亚洲、日本,以及纪录电影*(6)

追求记录片中至高无上的幸福 作者:小川绅介 2007-11-22 02:45

  日本人急速失去的东西

  这些年,我们一直把眼睛盯着美国和欧洲,对这些国家的事似乎知道得很多,其实也并没有知道多少,只是姑且有一个大致的印象。可是对于亚洲,就连一个恰当的印象都没有。因此,比如看李昌东的电影,就不知道如何去把握。他的电影里使用了很多舞蹈和歌唱,具有很强的节奏感。有一种方法就是用音乐的节奏把作品推向高潮。在他最近的作品《不歇的行者》里,最后出场的是个巫师,作品的高潮就放在巫师舞蹈的节奏中。看到画面上有时出现的铃和足舞,我就会想:这种把自身的民族性寄托于某种东西上的行为是有很深的历史渊源的。韩国的萨满教和东北的山神崇拜有些相像,这个电影所描绘的就是行者去访问自己原本就应该去造访的地方。如果不了解这些,电影就看不明白,不好把握。电影是用影像来表现一切的,可是反过来说,正因为影像很具体,因此更容易把我们的无知暴露出来。他的电影也一样,如果是文字的话,也许你会忽略这些,但影像却不能。比如说史迪文的《贝加莱》中,为了开垦田地而放火烧山的镜头。火一直向丛林的尽头蔓延,像我这样的人看了这个镜头,就会担心火把整个丛林烧光。可事实上并不需要这种担心。作为一种常识,这与雨季和旱季等许多因素有关。自古以来,对烧田都有很严格的规定。这些对他们来说只不过是一般常识,可是对我们来说,正因为影像很具体,反而一下子让我们意识到了哪些是我们所不知道的。而这些因为看不懂影像而提出的问题,往往是最根本的问题。
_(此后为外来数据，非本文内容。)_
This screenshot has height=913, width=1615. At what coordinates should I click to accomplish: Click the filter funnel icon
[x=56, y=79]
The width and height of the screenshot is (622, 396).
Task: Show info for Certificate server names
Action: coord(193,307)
  比如说侯孝贤的《恋恋风尘》中的最后一个场面,描写受了伤的年轻人失恋以后回到自己的家乡去,确切说是被女孩子抛弃后丧失了对生活的信心而回去的。那里老爷爷正在耕田。大概不是什么好田,岩石凹凸不平的,就像岛上靠近海边的田一样。年轻人就和老爷爷一起干。这时老爷爷说:“你看那边的山。”山那边黑云密布,眼看就要压过来了。老爷爷说:“要下雨喽。”在这里,老爷爷把自己用身体捕捉到的类似于风土的东西,谆谆地传授给年轻人。虽然是最后的镜头,却深深地打动人心。为什么会感动呢?因为在这里,老爷爷没有进行说教。不管是好是坏,只要你置身于此就会变得乐观啦,就会愈合失恋的伤痛啦,这些话一句也没提。这里所表现的,是你不得不置身于此的现实。这时,老爷爷竭尽全力所讲的,只是自己正在活着的一个证明。这种东西才是最了不起的。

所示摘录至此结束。